*Prompt*:
Going line by line through the data below, how many lines contain the word "computer"? Give only the number.
--- Stored data Enclosed Below ---
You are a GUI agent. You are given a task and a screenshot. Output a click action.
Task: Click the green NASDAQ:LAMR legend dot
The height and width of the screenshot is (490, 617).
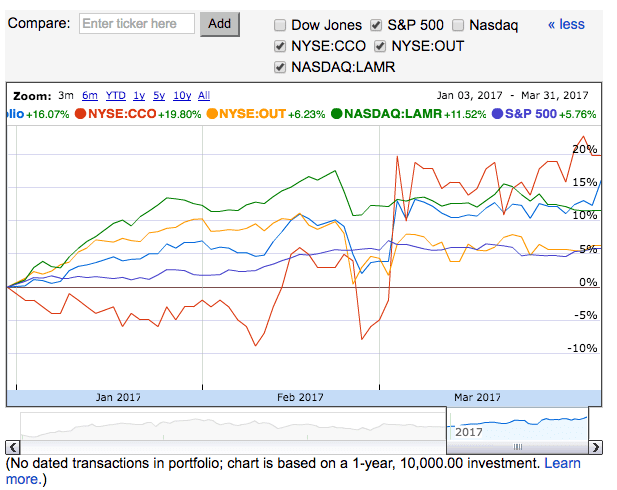point(337,114)
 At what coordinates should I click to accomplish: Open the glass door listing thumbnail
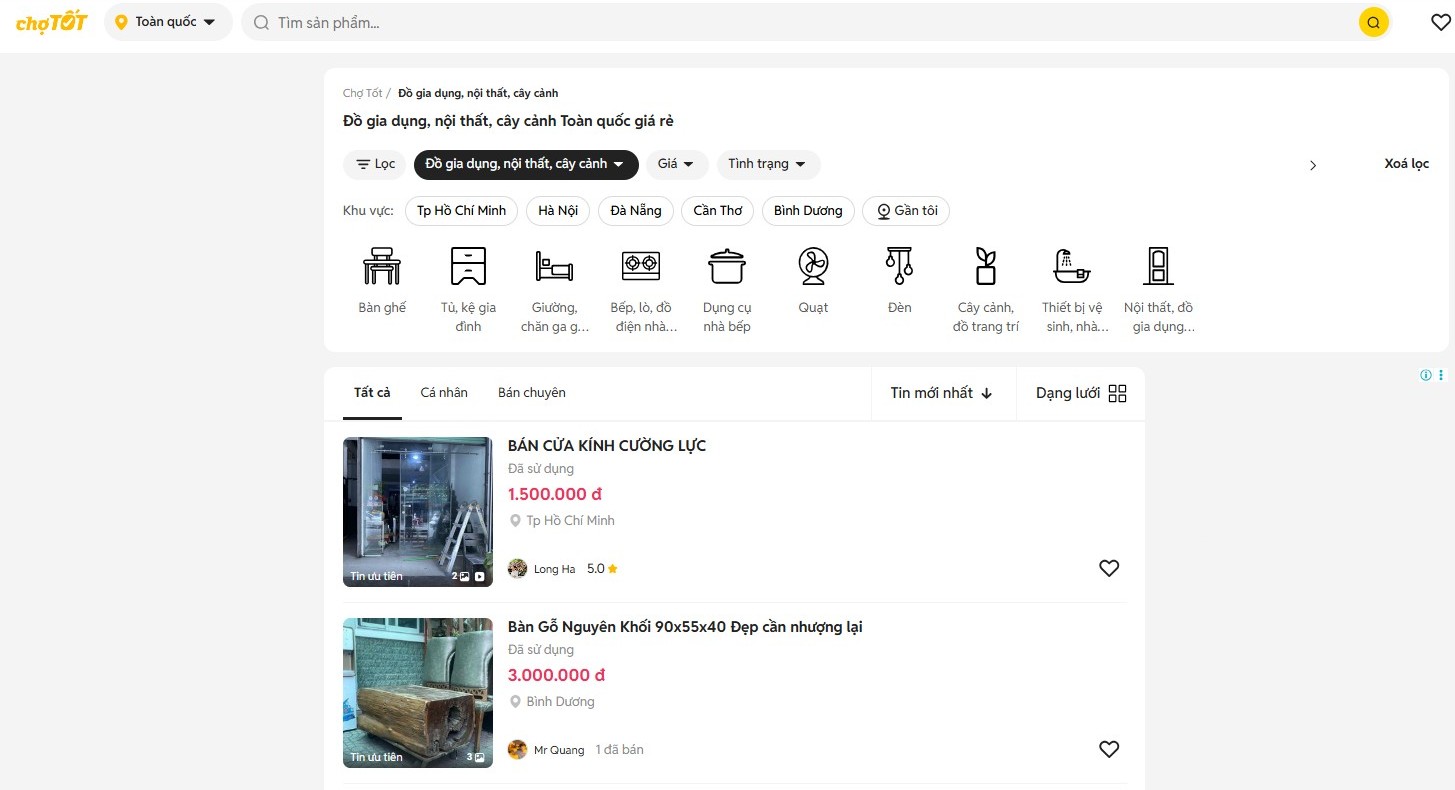coord(417,511)
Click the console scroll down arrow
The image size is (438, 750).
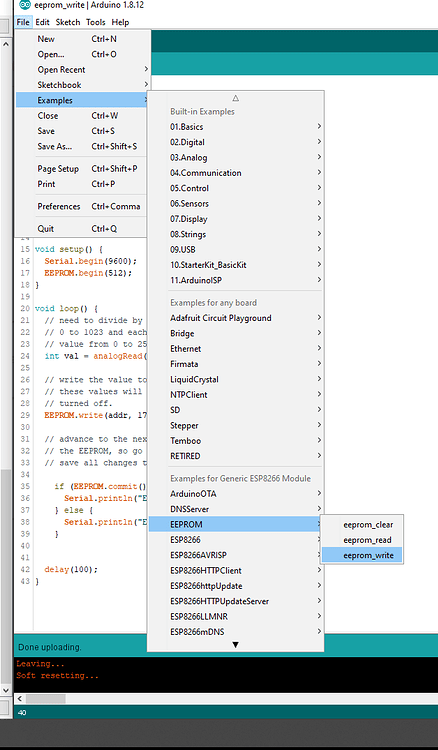point(6,690)
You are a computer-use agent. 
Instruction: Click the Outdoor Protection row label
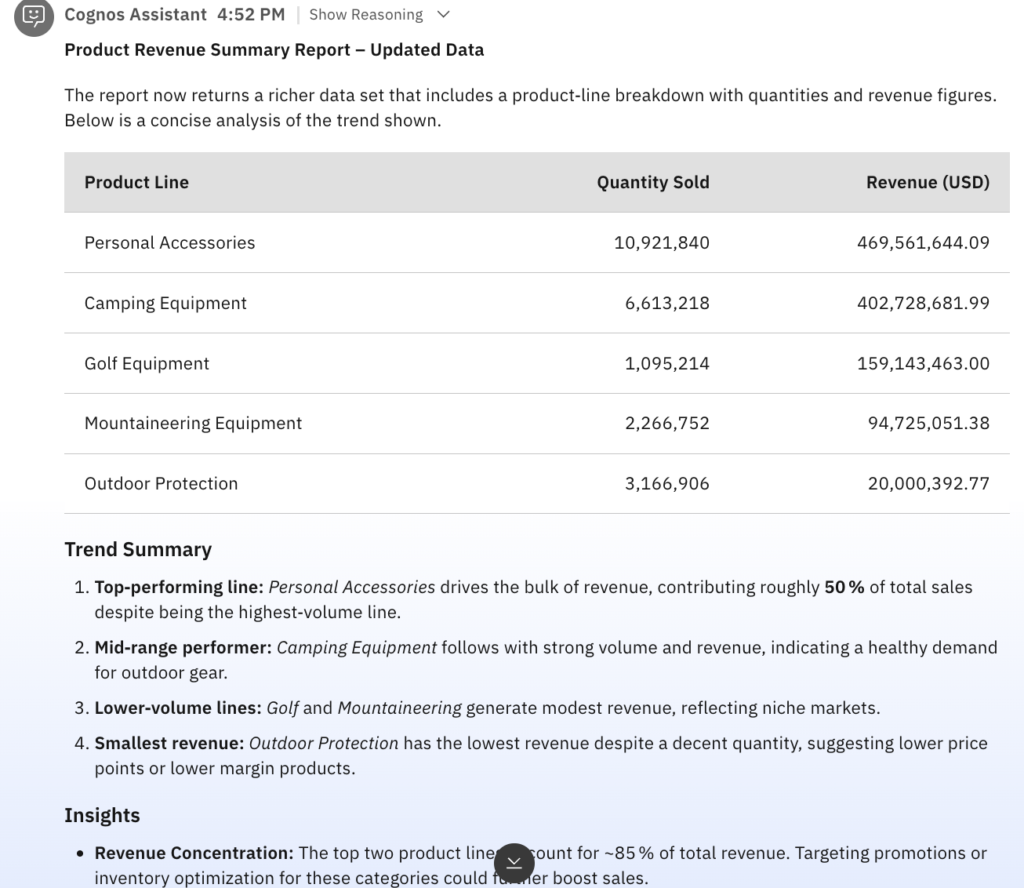160,483
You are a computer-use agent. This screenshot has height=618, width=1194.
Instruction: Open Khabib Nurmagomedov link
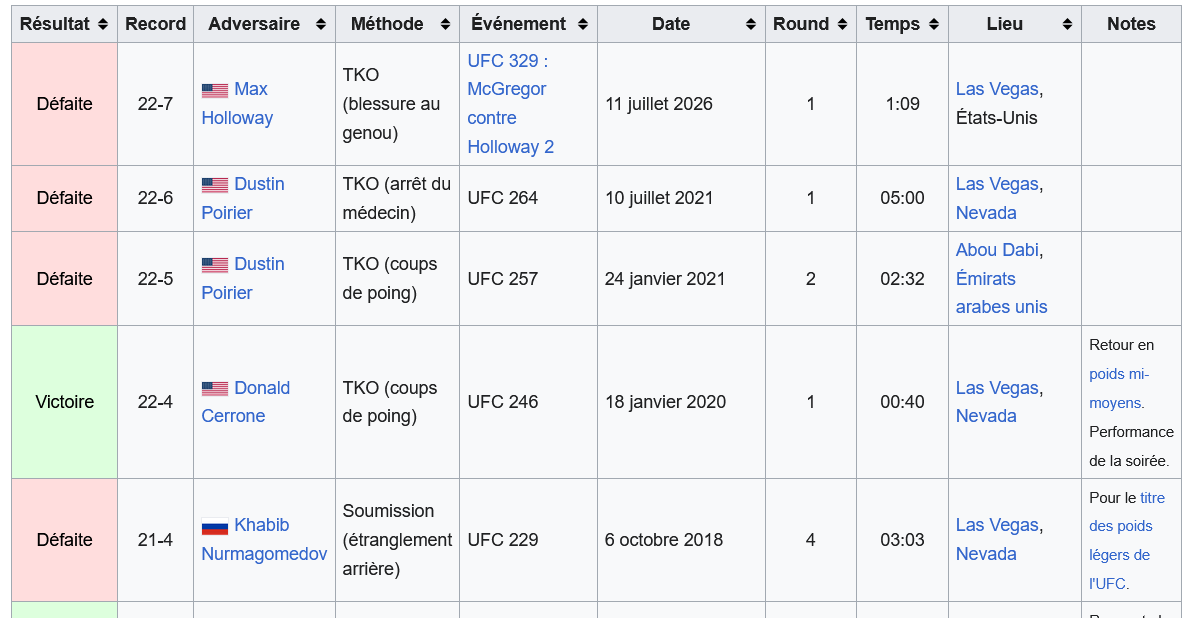click(x=264, y=540)
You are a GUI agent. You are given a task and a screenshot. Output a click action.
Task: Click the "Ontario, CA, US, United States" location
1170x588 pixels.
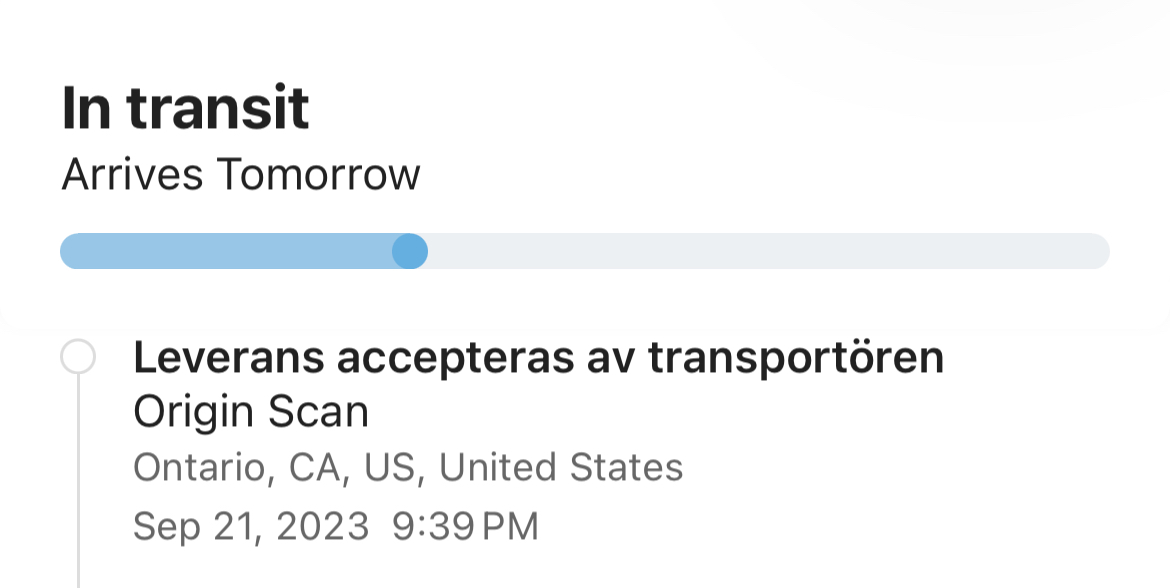(x=408, y=467)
--- End of Enclosed Stored data ---
*Response area*:
2